Every day I tell myself that I need to buy a lottery ticket because on the off-off-off-off chance that I might win some day, I dream of taking myself to France and Morocco and Turkey and Bulgaria, and dragging along a few friends for the heck of it, but I find myself feeling so grateful every day, for the relationships I have, the friends I have, my family, the wee ones and the ones not-so-wee, who make every day a love story for me, and I think, who needs the stinkin' lottery?

I'd still like to win ~ ha!

I haven't wrapped my head completely around my mother's passing. I still feel her here, still see her around every corner, hear her voice, so how can she be gone? This soothes me, this idea that she's hanging around, checking in, helping me through this, even if it is a bit daft to believe so. I think she sends people my way who know just the right things to say and do so I don't fall apart or cling too tightly where I ought not to cling. So, it's a process, like everything else in life.

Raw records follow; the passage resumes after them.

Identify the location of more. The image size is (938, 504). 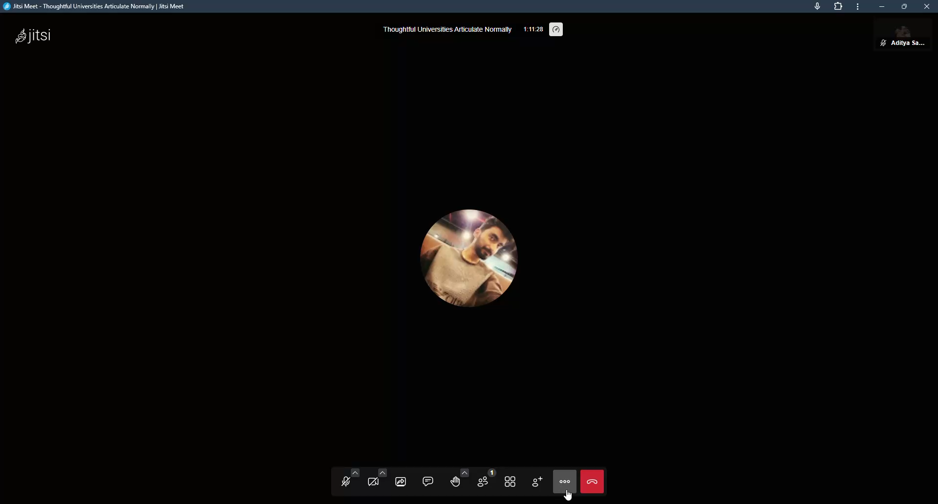
(857, 8).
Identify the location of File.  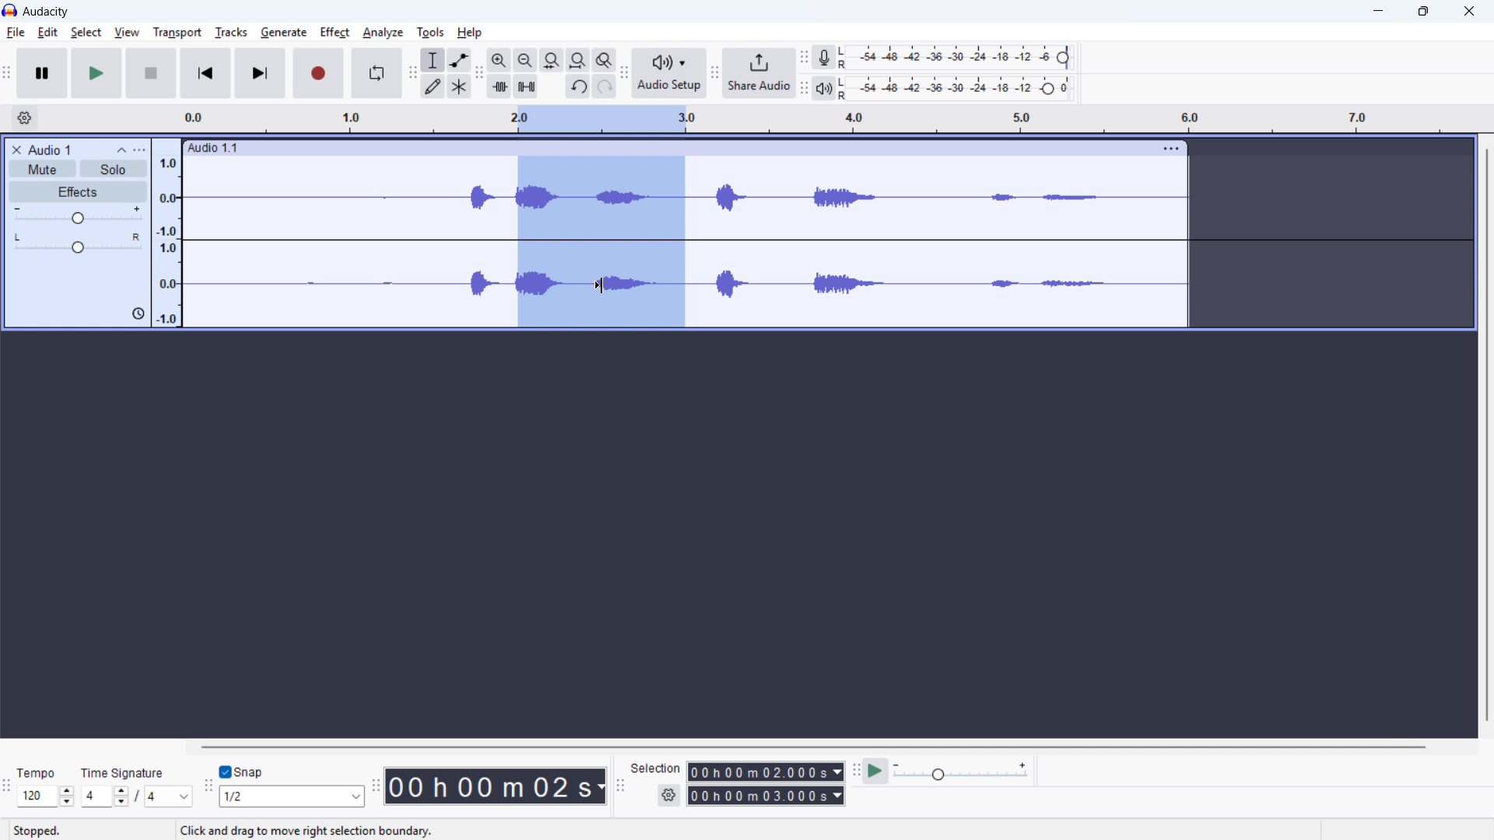
(15, 33).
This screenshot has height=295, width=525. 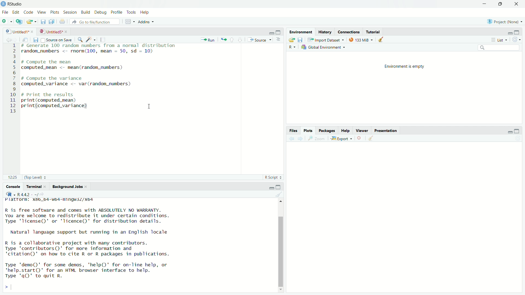 What do you see at coordinates (20, 22) in the screenshot?
I see `create a project` at bounding box center [20, 22].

Today is day 96, and the scent of this day is costus from a cache of vintage oils I picked up over the weekend. This particular costus is presented by Charabot & Cie, there is a lot number indicated on the bottle, and a code that I am assuming was the previous chemist owner's system of keeping track of what's what in his/her vast collection.

So costus. This particular extraction smells like a goat. I have a few very old examples of costus, and a single newer extraction, and all of them smell of rubber with a back note of fur. Not this Charabot & Cie costus -- it is straight-up animal, muddy fur, wet dirty hair, goats in the rain. There is a very distinctive sweetness to this costus I've not experienced with other costus extractions. While the previously studied costus smelled industrial and burnt and rubbery, this smells like someone distilled the entire skin of a goat in a vat of sweet butter.

So what is it good for if you can't use it in classical perfumery? Incense, of course! Musky and animalic and goaty, at low doses, would add a beautiful warmth to kyphi incense.

Yesterday was a day of exploration. I walked the botanical garden, strolled along the cliffs by the sea, and had a lovely dinner of sole stuffed with crab and shrimp and covered in fresh Hollandaise sauce. It was a perfect day.